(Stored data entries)
——

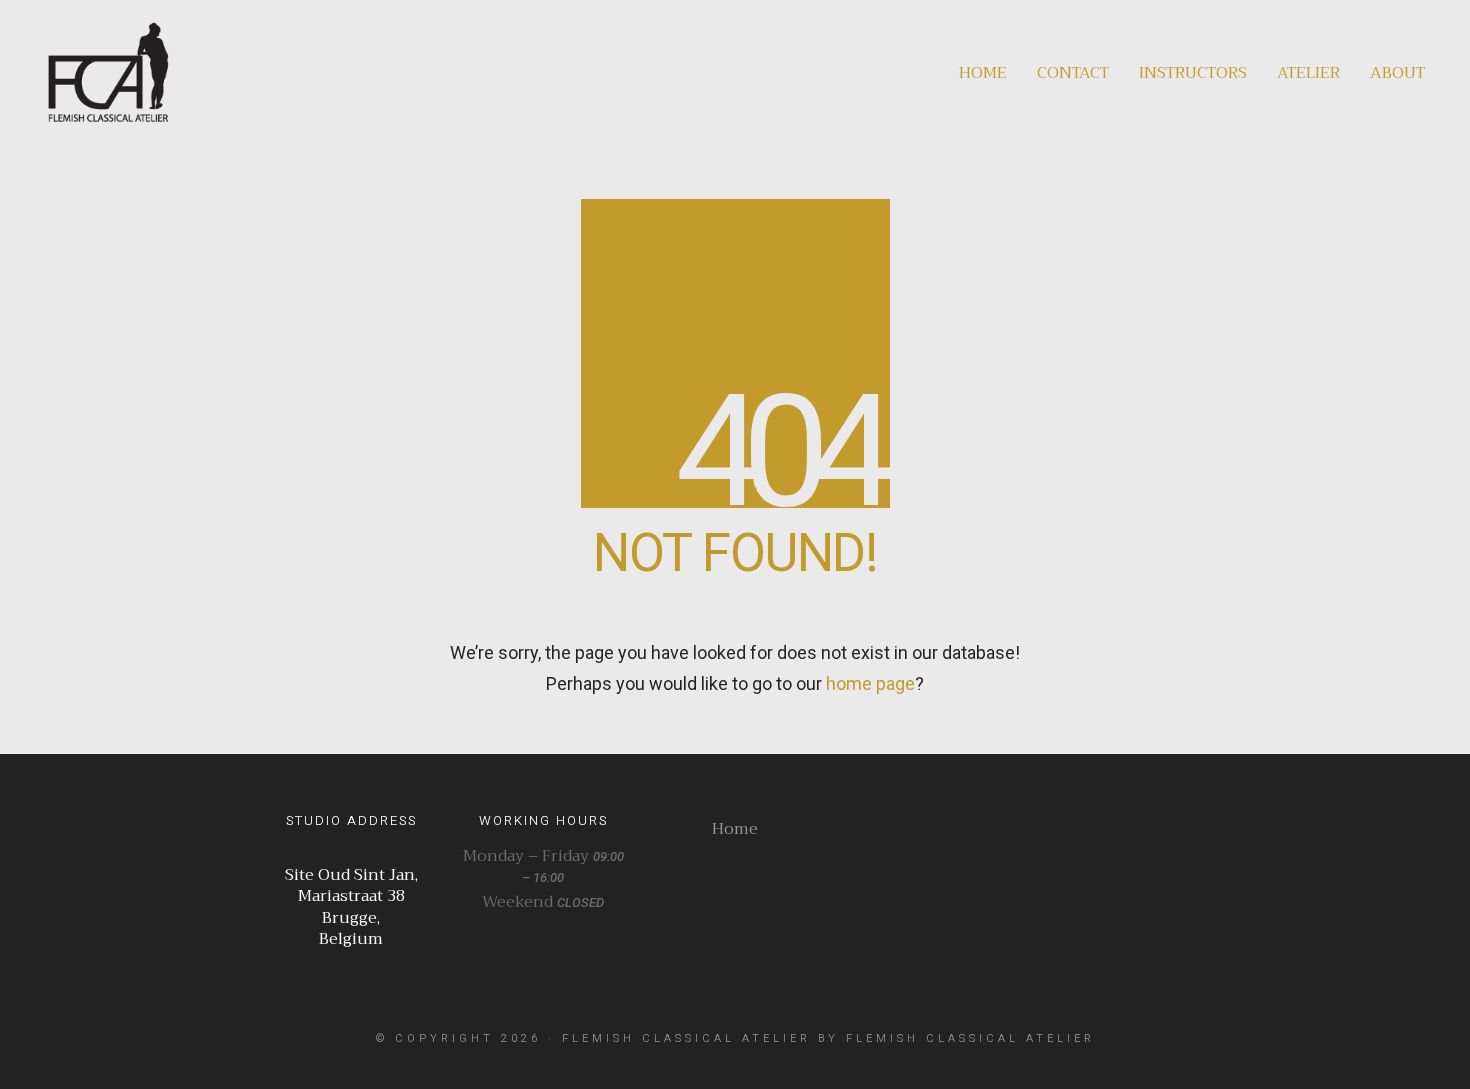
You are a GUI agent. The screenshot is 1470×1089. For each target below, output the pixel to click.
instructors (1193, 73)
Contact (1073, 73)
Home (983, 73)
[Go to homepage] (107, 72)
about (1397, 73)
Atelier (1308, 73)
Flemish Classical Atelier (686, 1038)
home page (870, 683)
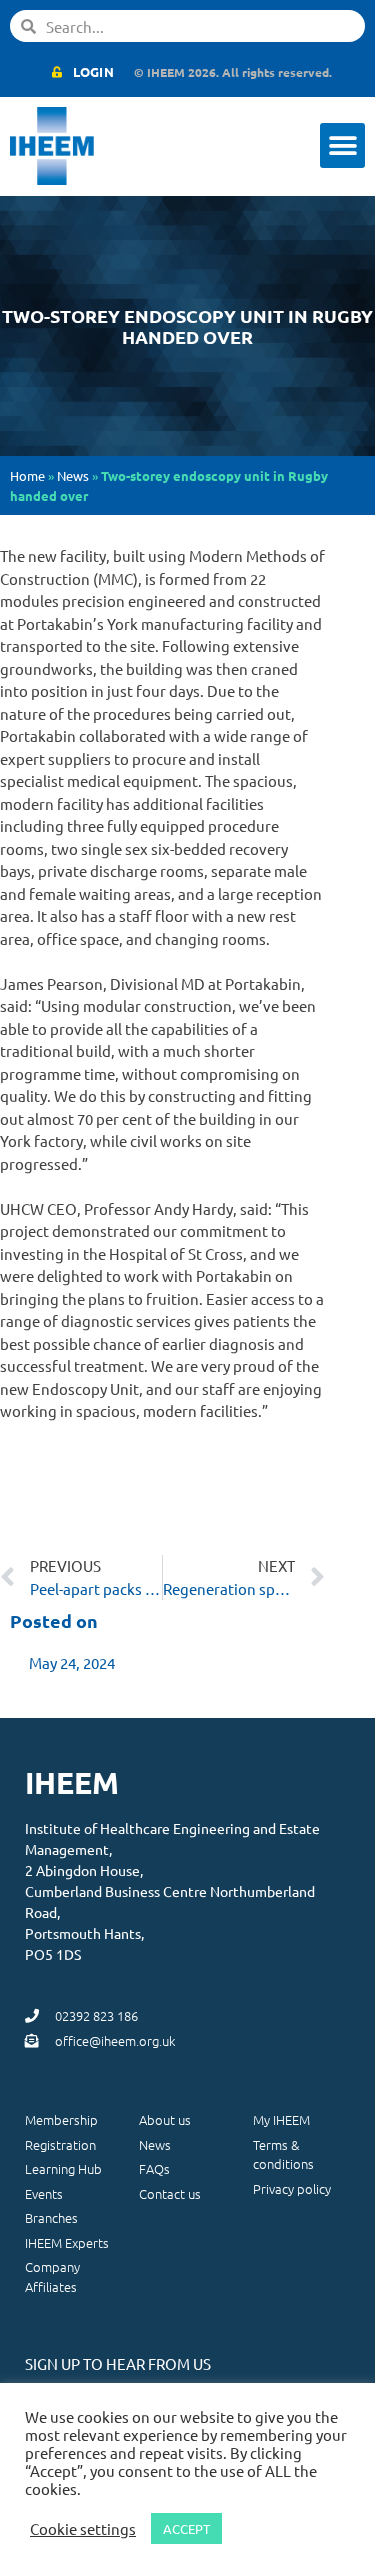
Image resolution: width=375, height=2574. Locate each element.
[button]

——

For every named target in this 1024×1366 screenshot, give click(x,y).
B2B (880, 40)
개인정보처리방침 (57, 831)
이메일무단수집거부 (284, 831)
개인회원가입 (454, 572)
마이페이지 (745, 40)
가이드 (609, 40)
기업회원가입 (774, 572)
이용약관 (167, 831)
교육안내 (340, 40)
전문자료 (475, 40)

——

ABOUT THIS EXERCISE =
In the entries above, find each line containing the string "screenshot" and copy it.

ANSWER =
You are a GUI agent. The screenshot is 1470×1089. For each target below, output the pixel to click.
For every named target in this 1024×1366 screenshot, give click(x,y).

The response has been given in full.